[Kutipan Halaman]
Baca berita dengan sedikit iklan, klik di sini

Pendapat

Seruling, Sang Pertapa, dan ’Ach illes Heel’ Presiden Yudhoyono

28 Januari 2008 | 00.00 WIB

Image of Tempo
Perbesar

Baca berita dengan sedikit iklan, klik di sini

Syahrir

  • Ekonom

    DALAM film Troy, aktor Brad Pitt berperan sebagai ksatria digdaya yang nyaris tak ada kelemahannya. Dalam pertempuran dahsyat, tumit kirinya tertusuk panah dan sang ksatria meninggal tanpa disangka-sangka. Ternyata otot tumit bernama Achilles itulah kelemahannya.

    Pemerintahan SBY sudah memasuki tahun keempat. Presiden tidak pernah mengambil cuti selama 40 bulan menjabat. Ia berusaha keras menegakkan tatanan kelembagaan yang sebisa mungkin bersih dari sikap mental korup. Tapi ada pendapat yang menganggap bahwa kinerja ekonomi pemerintahan ini dapat menjadi penyebab kemungkinan gagalnya Presiden SBY untuk terpilih kembali pada pemilihan umum 2009. Apa benar demikian? Belum tentu. Itu banyak tergantung bagaimana Presiden menangani dampak gonjang-ganjing ekonomi dunia belakangan ini.

[Cuplikan Data]
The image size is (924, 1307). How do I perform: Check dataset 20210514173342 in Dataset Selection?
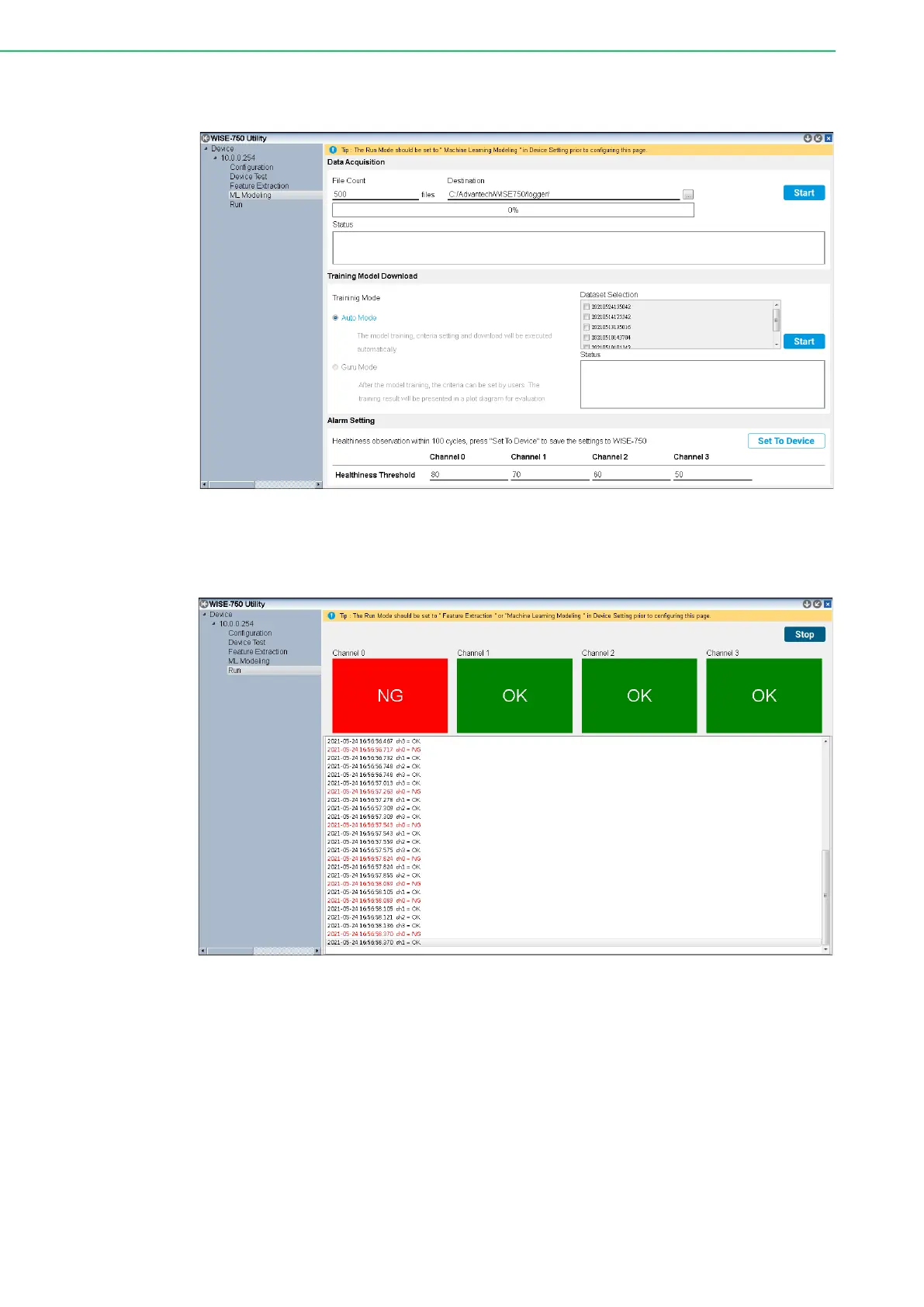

[Soal Latihan]
1 - Ketik ulang kutipan halaman mulai dari "Image of Tempo" terus ke bawah sampai "dunia belakangan ini.".
2 - Menurut kutipan halaman, bagian tubuh mana dari ksatria yang diperankan Brad Pitt dalam film Troy yang tertusuk panah?
3 - Alihkan ke dalam bahasa Inggris kalimat dari kutipan halaman ini: "Presiden tidak pernah mengambil cuti selama 40 bulan menjabat."

[Jawaban per Soal]
1 -
Image of Tempo
Perbesar

Baca berita dengan sedikit iklan, klik di sini

Syahrir

  • Ekonom

    DALAM film Troy, aktor Brad Pitt berperan sebagai ksatria digdaya yang nyaris tak ada kelemahannya. Dalam pertempuran dahsyat, tumit kirinya tertusuk panah dan sang ksatria meninggal tanpa disangka-sangka. Ternyata otot tumit bernama Achilles itulah kelemahannya.

    Pemerintahan SBY sudah memasuki tahun keempat. Presiden tidak pernah mengambil cuti selama 40 bulan menjabat. Ia berusaha keras menegakkan tatanan kelembagaan yang sebisa mungkin bersih dari sikap mental korup. Tapi ada pendapat yang menganggap bahwa kinerja ekonomi pemerintahan ini dapat menjadi penyebab kemungkinan gagalnya Presiden SBY untuk terpilih kembali pada pemilihan umum 2009. Apa benar demikian? Belum tentu. Itu banyak tergantung bagaimana Presiden menangani dampak gonjang-ganjing ekonomi dunia belakangan ini.

2 - Tumit kirinya.

3 - The President has never taken leave during 40 months in office.